The three candidates seeking the City Council seat are Chelsea Nguyen, a U.S. Air Force veteran and project manager at Cisco; Max Fennell, a professional triathlete and coffee entrepreneur; and Jen Wolosin, founder of Parents for Safe Routes. The district includes a section of Menlo Park bounded between Palo Alto and Atherton, stretching southwest to Crane Street and northeast to the VA property off of Willow Road. It includes the Civic Center, the Caltrain station and the neighborhoods of Vintage Oaks, Linfield Oaks and Felton Gables, among other areas.
During a candidate forum hosted Sept. 30 by the League of Women Voters of South San Mateo County, the candidates spoke about their policy ideas and priorities should they win. At a second forum scheduled Saturday, Oct. 3, Fennell and Nguyen announced that they would not participate, alleging that the advocacy organization hosting the forum, Menlo Together, was too politically aligned with Wolosin, a former member of the group who quit near the end of June. Menlo Together invited a representative from The Almanac to moderate the debate, but the editor was unavailable.
Candidates aligned in broad strokes on a number of topics, but had different perspectives on how to bring about the changes they said are needed in Menlo Park.
Read The Almanac's voter guide stories on each candidate here.
While the other candidates generally expressed positions that The Almanac has previously reported on, in the forums, Wolosin came forward with two unconventional policy positions. She said that the city should explore zoning changes to permit duplexes and triplexes in single-family zoned areas, and that it should set a maximum speed limit of 25 miles per hour citywide.
Several questions posed in the League of Women Voters forum focused on the topic of affordable housing – how can the city get more of it built, and where?
Nguyen and Wolosin said they both favor increasing the percentage of below-market-rate housing developers are required to build or pay for to greater than 15%.
Fennell said he favors stepping back even further and starting out by defining affordable housing, looking at what renter households like his can actually afford.
"Where is the solution going to come from if you're not directly affected by this?" he asked. "That's why we need to elect someone who understands what we're going through."
As for where to build, Wolosin said the city should look in all areas of Menlo Park for places to develop more housing – including large sites like the USGS campus, which is soon to be vacated, as well as the area near the Safeway shopping center in Sharon Heights.

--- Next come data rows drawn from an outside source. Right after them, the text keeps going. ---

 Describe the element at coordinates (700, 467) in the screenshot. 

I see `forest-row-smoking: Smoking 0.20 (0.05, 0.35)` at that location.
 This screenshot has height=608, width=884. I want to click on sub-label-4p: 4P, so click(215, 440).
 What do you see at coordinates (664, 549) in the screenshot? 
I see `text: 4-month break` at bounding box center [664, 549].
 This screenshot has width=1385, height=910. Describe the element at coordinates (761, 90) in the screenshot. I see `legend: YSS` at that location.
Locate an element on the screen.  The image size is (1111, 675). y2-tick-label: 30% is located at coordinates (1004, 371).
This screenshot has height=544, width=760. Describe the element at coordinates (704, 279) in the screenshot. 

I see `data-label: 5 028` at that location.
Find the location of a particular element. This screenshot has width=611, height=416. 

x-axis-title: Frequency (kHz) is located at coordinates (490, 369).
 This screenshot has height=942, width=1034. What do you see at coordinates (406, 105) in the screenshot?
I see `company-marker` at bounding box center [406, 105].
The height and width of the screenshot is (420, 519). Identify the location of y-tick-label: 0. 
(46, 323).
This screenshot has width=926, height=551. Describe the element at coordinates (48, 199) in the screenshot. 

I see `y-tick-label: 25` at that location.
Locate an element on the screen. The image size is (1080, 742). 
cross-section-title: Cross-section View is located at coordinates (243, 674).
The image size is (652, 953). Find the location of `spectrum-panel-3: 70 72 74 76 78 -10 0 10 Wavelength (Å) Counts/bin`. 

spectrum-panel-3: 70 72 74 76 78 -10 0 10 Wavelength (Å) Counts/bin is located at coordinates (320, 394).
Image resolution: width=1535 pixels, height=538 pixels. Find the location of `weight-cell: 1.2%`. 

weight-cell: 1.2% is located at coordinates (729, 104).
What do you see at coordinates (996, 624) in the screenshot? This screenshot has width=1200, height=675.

In addition to large sites, she said, the city should look at allowing duplexes and triplexes in single-family areas. State law already permits up to three housing units on a single-family lot, counting a main house, a detached accessory dwelling unit and a garage or attic conversion, she noted.
"No neighborhood should undergo radical change and no neighborhood should be exempt from change," she said, noting the idea came from Strong Towns, a national urban development nonprofit.
Fennell said he favors working first to figure out how to get existing vacant and designated "luxury" apartments occupied by talking to developers and property managers.
The middle class is shrinking, Nguyen said, because the city doesn't have cheap housing for them; housing development skews toward luxury development instead, she said.
The Menlo Together forum, in which only Wolosin participated, posed the following three-part question: Would you support setting speed limits to a maximum of 25 mph citywide? Would you support setting design standards to gradually redesign streets to support 25 mph speeds? And would you support the city joining other cities in advocating for changes to the state's 85th percentile law, which sets speed limits based on the speed at which 85% of drivers travel?
To all three questions, Wolosin responded with a yes.
"Right now, the injury rate and fatality rate of people who are hit by a car walking or biking is exponentially higher when speeds are higher," she said. "Someone who comes into contact with a vehicle traveling 40 mph or higher has a much greater likelihood of being seriously injured or killed than somebody hit by a car traveling at 30 or 20 mph."
She added that under state law, there is a rule that says that cities can't enforce speed limits more than 5 miles per hour slower than how fast cars generally travel on the roads. "I do not agree with this at all," she said. "It incentivizes the wrong driving behavior." Despite the law, she said, she favors setting up signs saying the city's speed limit is 25 miles per hour even though it's not enforceable, to promote safe driving. She also said she favored road designs that make the road look less open to further slow drivers.